Dahası, “Millî Şef”in “Öztürkçe Anayasa”sı, bil̃âhare, 27 Mayıs 1960 İhtil̃âl̃inin Uydurmaca Esâsiyesine temel oldu…
“Öztürkçe Anayasa”yı mer’iyete koyan
kânûnun kabûlü hakkında çok üzücü bir müşâhedemiz, o zaman Meclis’de bu tâdili
CHP nâmına müdâfaa edenler arasında, ömrünün son 20-30 senesinde Kemalist
Uydurma Dille mücâdeleye çok kıymetli hizmeti dokunmuş Prof. Dr. Tahsin
Banguoğlu’nun da (Drama, 1904 - İstanbul, 3.3.1989) bulunmasıdır. Buna mukâbil,
(bil̃âhare,
mûtâd Münâfıklığıyle, “Uydurma Dil” ve
“Güneş-Dil Teorisi”ne başından îtibâren aleyhdâr olduğunu iddiâ edecek –Yeni Söz, 9, 23, 25, 26.3.2022/27, 41,
43, 44’e mürâcaat-) Falih Rıfkı Atay’ın mâhûd Kânûn hakkındaki medhiyesi bizi
şaşırtmıyor:
“Türk dili ile
Anayasa, Meclisin büyük eserleri arasında anılacak ve ancak onun devrimcilik
geleneği içinde ölçülüp tartılabilecek büyüklükte bir iştir. Millete
kutlularız.
“Melez bir dil
üstünde kültür hürriyeti nasıl kurulabilir ve gelişebilir? Biz bu soruya çoktan
cevab vermiştik ve dilde de kendi kendimize kavuşma yolunda idik. Fakat
kaynaklarımız iyice aranıp taranmadıkça, köklerimiz ve eklerimiz üstünde gereği
gibi uğraşılmadıkça, derinleştirmelerimiz ve inceleştirmelerimizde az çok
kararlılık olmadıkça, ‘Teşkilâtı Esasiye’yi bir ilk-denemeler konusu kılmak
doğru değildi. […]
“…Anayasa
türkçeleştirilmesinde tam bir başarı elde edilmiştir. Üç yüze yakın söz ve
terim karşılığı alınmış olmak, onun akıcı tabiiliğini ve anlaşılırlığını
bozmamıştır. […]
“Bir medeniyetin
dilleri arasında bazı bakımlardan, bir bağımlaşma vardır. O başkadır, bir
milletin kafası yabancı bir dile bağlı kalmak başkadır. […]
“…Hemen hemen 30
yıllık denemeler türkçemizin erkine hepimizi inandırmıştır. Fakat işlendikçe,
onun güzelliğine, kıvraklığına ve temizliğine de büsbütün bağlanıyoruz:
Türkçeleştirme, uğraşanlar için bir vazife kadar bir zevk olmuştur. Onu kana
kana tadıyoruz ve arındıkça derinliğini de daha iyi görüyoruz. […]
“Unutulmamalıdır
ki asıl mesele bir şeyin öğrenilmesindedir. (Müselles) (üçgen) olmakla,
hendesenin o şekli hakkındaki bilgimiz değişmez ve eskimez. Dündenberi ‘teşri’

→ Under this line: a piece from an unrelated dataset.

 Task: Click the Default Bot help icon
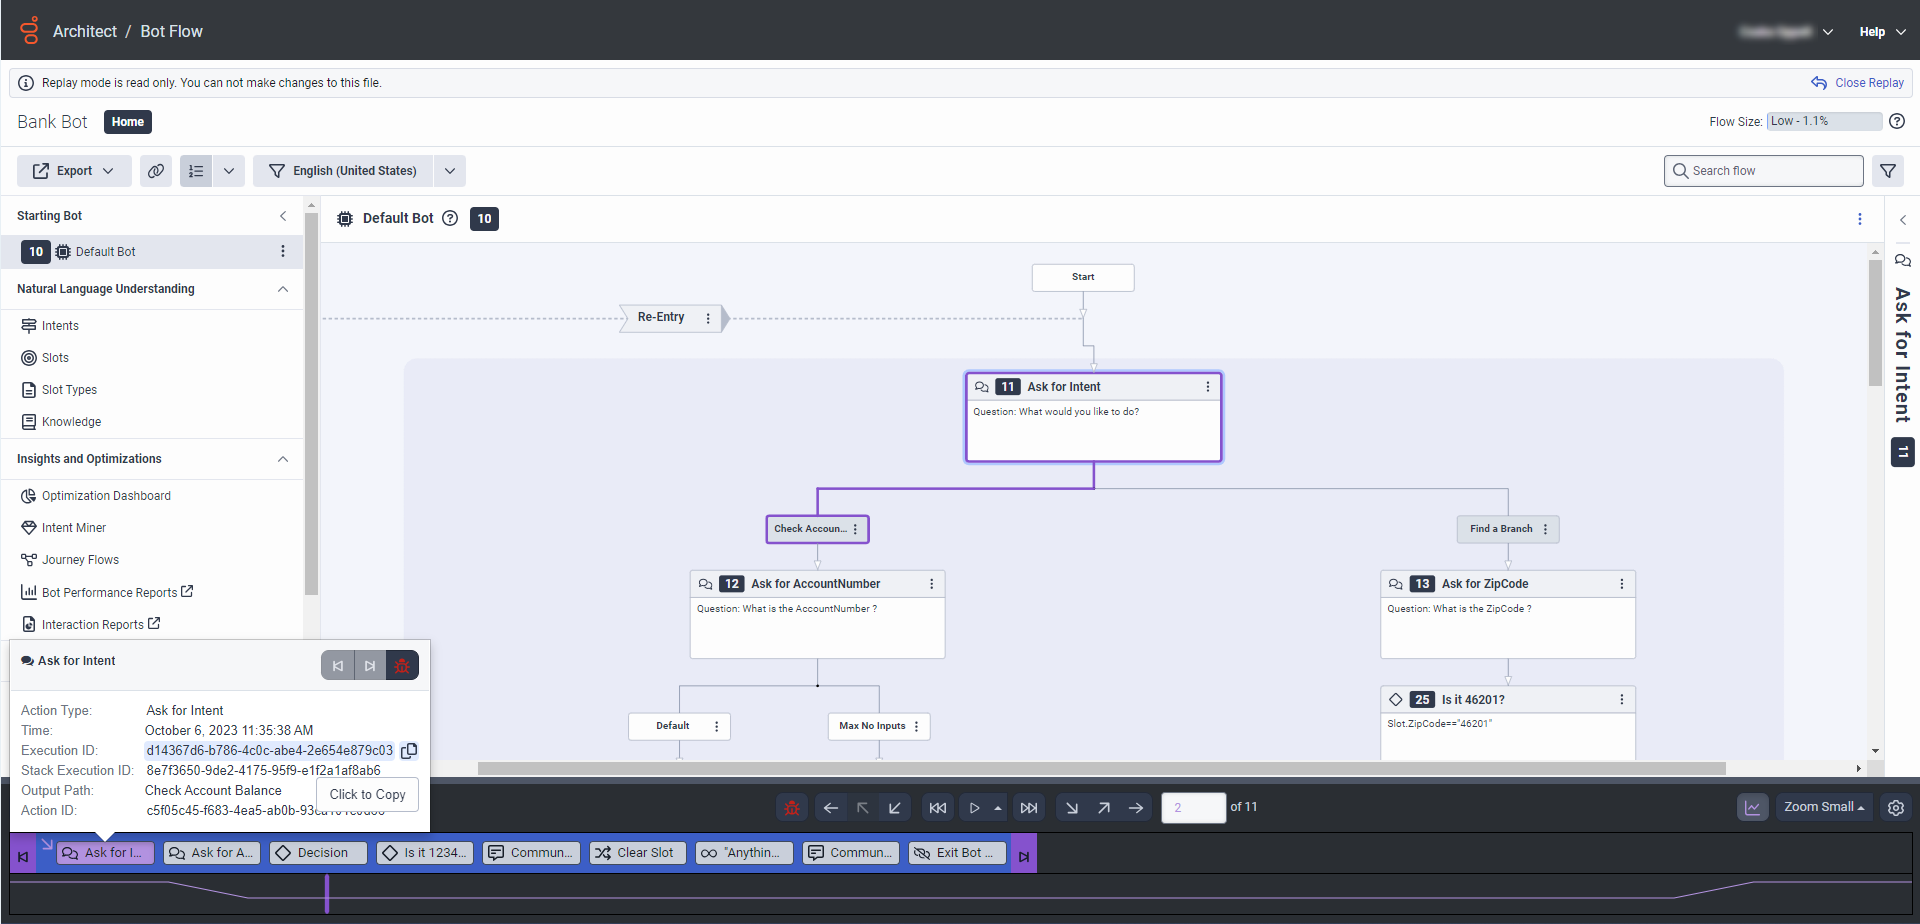[450, 218]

karşılığı ‘yasama’ olduğu için hukukçularımızın hiç biri herhangi bir bilgi
sarsıntısına uğramış değildir. [???] […]
“…Anayasa
dil çalışmaları için faydalı bir örnek olmuştur. Bu örneğe uyalım.” (Atay,
“Türkçeleştirilen Anayasamız”, Cumhuriyet, 11.1.1945, başmakâle; aynı
başmakâle, aynı târihli Ulus’ta,
“Türk Dili ile Anayasamız” başlığıyle intişâr etmiştir)
Yeni
nesillere düşen büyük vazîfe, Milletimizin bir asırdır mârûz kaldığı kültür
jenosidinin –en başta dil olmak üzere, bütün cepheleriyle- şuûruna varmak ve
Millî Mevcûdiyetimiz nâmına onunla topyek̃ûn mücâdele etmekdir! Kemalizm
tarafından Milletmize revâ görülen kültür jenosidinin belki en vahîm ve en
âşik̃âr cephesi olan “Târihî Türkcenin katli” vâkıası karşısında umursamaz
tavır takınıp üstelik de “Dilin ne ehemmiyeti var!” hezeyânıyle Kemalist
Uydurma Dili benimsiyen, hattâ bu dille “Meâl̃” tertîbine kalkmak gibi bir
cinâyet işliyenler, bizden ırak olsunlar! Dünyâda da, mezarlıkta da, Âhirette
de! Biz onlarla aynı millete mensûb değiliz!